The remote-controlled explosion on the road between Batticaloa and Eravu raised the official death toll for Indian forces to 79, with more than 250 wounded and 17 missing, since fighting erupted Saturday, according to a spokesman for the Indian government in Colombo.
However, a senior Sri Lankan official said 108 soldiers of the 14,000-member Indian peacekeeping force on the island have died in only five days of their campaign against guerrillas from the Liberation Tigers of Tamil Eelam separatist organization.
Indian officials Thursday said that 380 Tamil Tigers, more than one-tenth of the Tiger fighting force, have been killed and more than 100 have been arrested.
Despite these reported Tamil losses, Indian troops in Jaffna, the main Tiger stronghold in the north, made little progress Thursday in their effort to win control of the city from the guerrillas, many of whom are apparently holed up in bunkers connected by tunnels.

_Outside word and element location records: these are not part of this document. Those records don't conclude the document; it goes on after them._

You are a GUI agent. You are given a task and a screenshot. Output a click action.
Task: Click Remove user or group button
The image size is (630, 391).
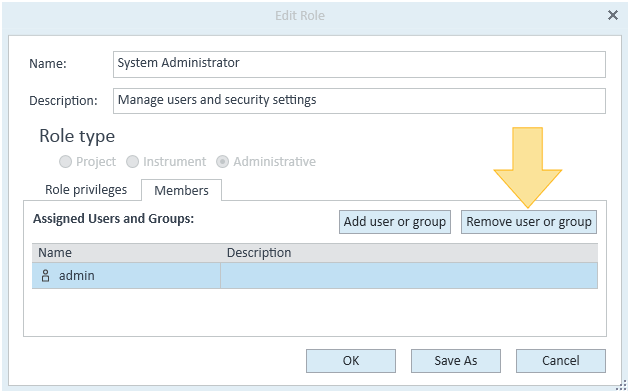(x=529, y=222)

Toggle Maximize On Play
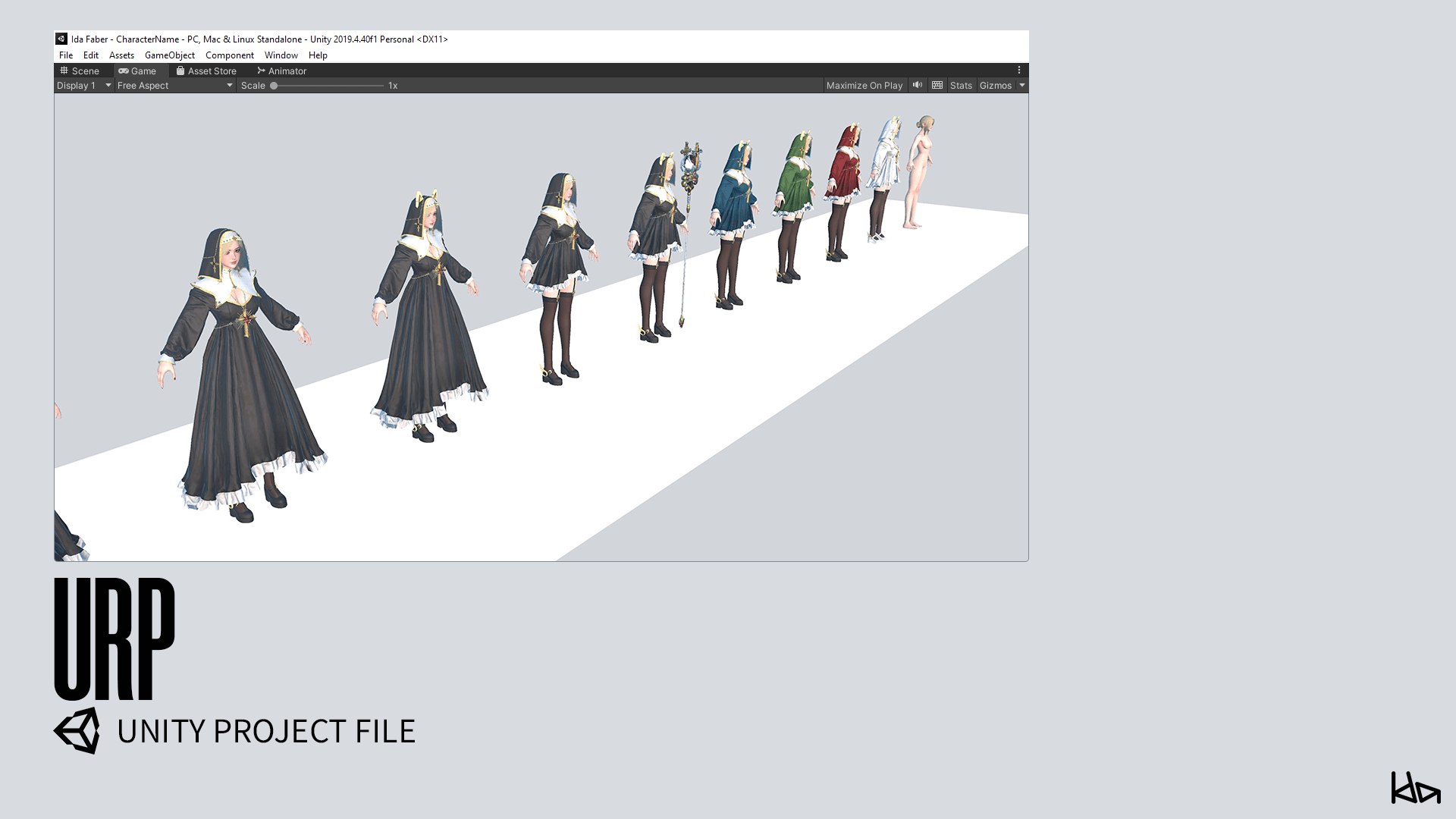[x=864, y=86]
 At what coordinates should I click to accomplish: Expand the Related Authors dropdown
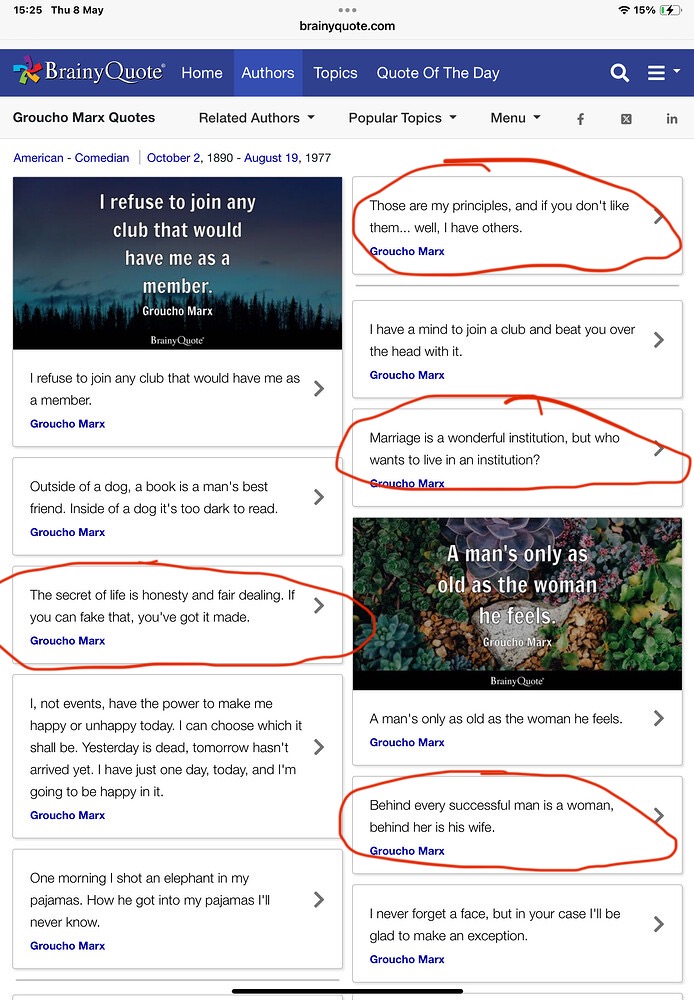(256, 118)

"These are Vietnam-style bunkers," said a Western diplomat in Colombo who is familiar with the Tiger defenses. "They usually have a (Hindu) temple at the crossroads that is the strongpoint, with communication trenches radiating out for as much as 3,000 yards."
The 6,000 Indian troops on the Jaffna Peninsula are advancing from four directions on the city. A spokesman said the Indians control an old fort on the city's western edge and have advanced within a mile of the city center from the east.
Indian troops have also moved a short distance along the Kankesanturai Road from the north, overrunning Tiger positions in Chunnakam, about four miles from the city center. However, they have bogged down in the key Urumpirai area east of Chunnakam.
Sri Lankan military sources said Urumpirai is where Tiger commander Velupillai Prabakaran is holed up. It is also where an Indian helicopter-borne commando attack was ambushed Tuesday, resulting in as many as 30 deaths.
The Indian spokesman Thursday explained the slow movement of Indian forces by saying they were involved in a "consolidation exercise." Independent corroboration of Indian claims is difficult. Journalists have been banned by the Indians from the battle areas.